- Action item
Reproduce the items word for word, starting at the line that contains "Image resolution: width=1877" and continuing through the last item, and leave the pictures out.
##### Source material #####
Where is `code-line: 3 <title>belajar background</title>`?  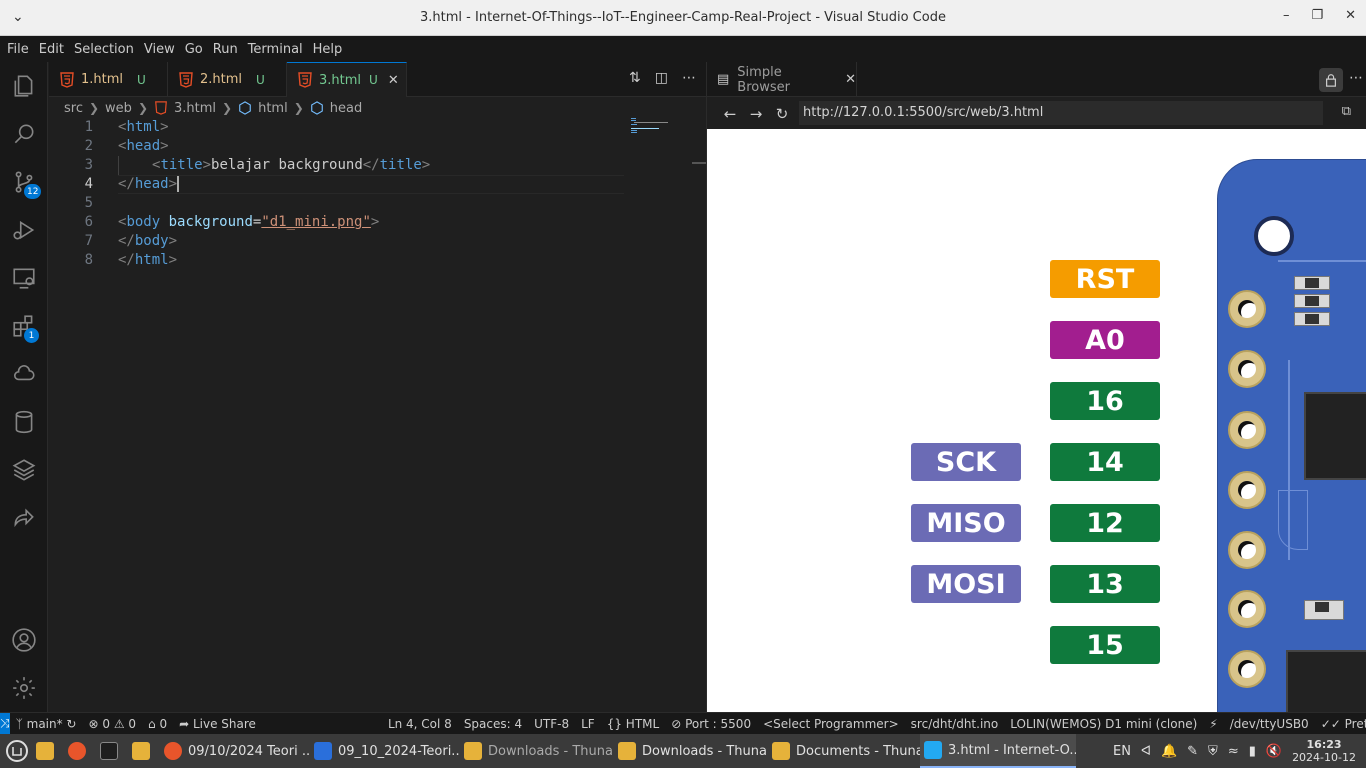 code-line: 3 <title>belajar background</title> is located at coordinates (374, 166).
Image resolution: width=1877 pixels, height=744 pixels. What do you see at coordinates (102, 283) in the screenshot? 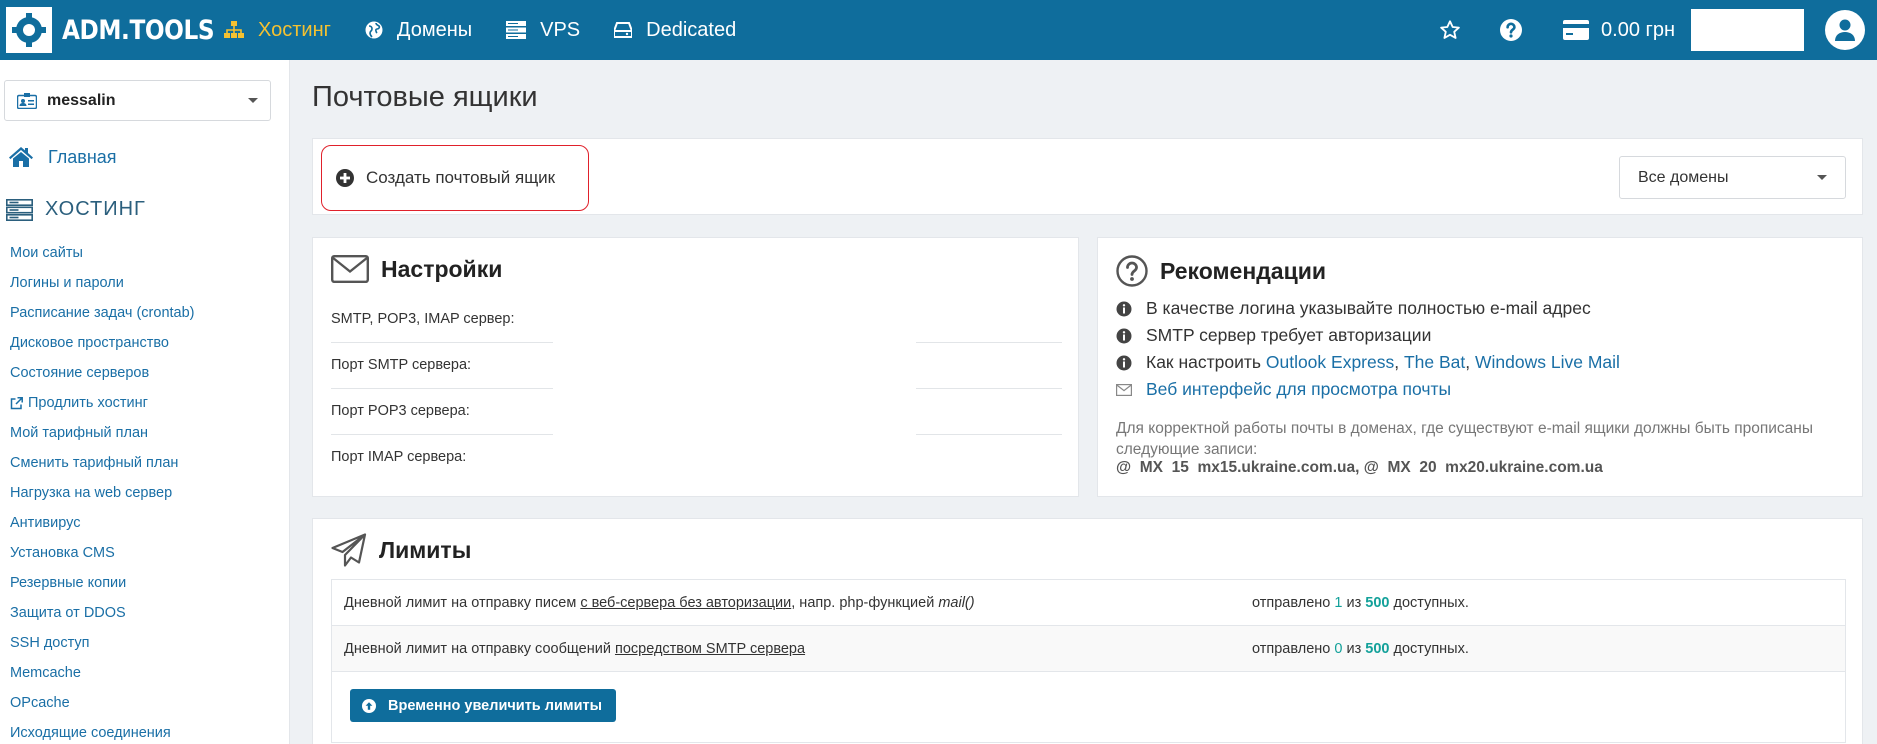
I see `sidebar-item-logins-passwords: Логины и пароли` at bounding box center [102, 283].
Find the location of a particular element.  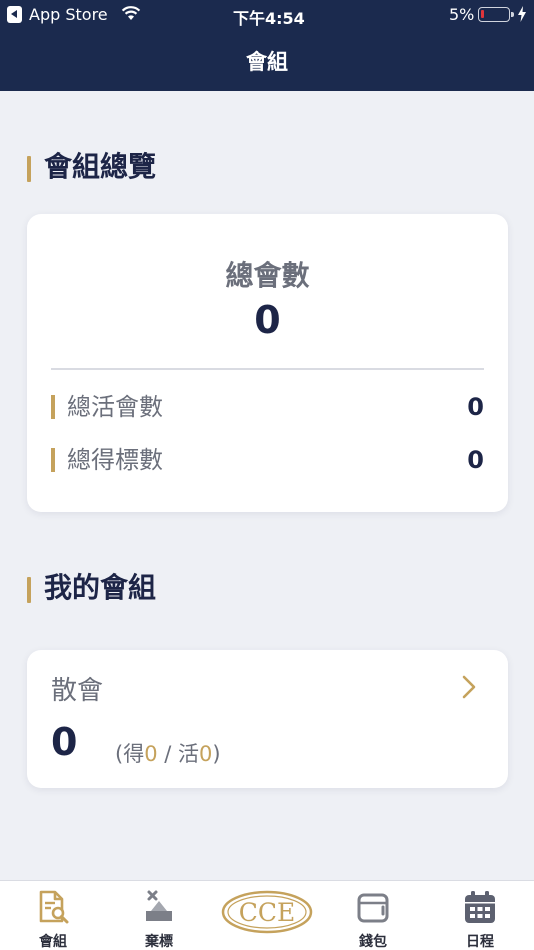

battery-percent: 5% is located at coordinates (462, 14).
#####
- Exercise result
Image resolution: width=1877 pixels, height=744 pixels. What do you see at coordinates (102, 283) in the screenshot? 
I see `sidebar-item-logins-passwords: Логины и пароли` at bounding box center [102, 283].
Find the location of a particular element.  

battery-percent: 5% is located at coordinates (462, 14).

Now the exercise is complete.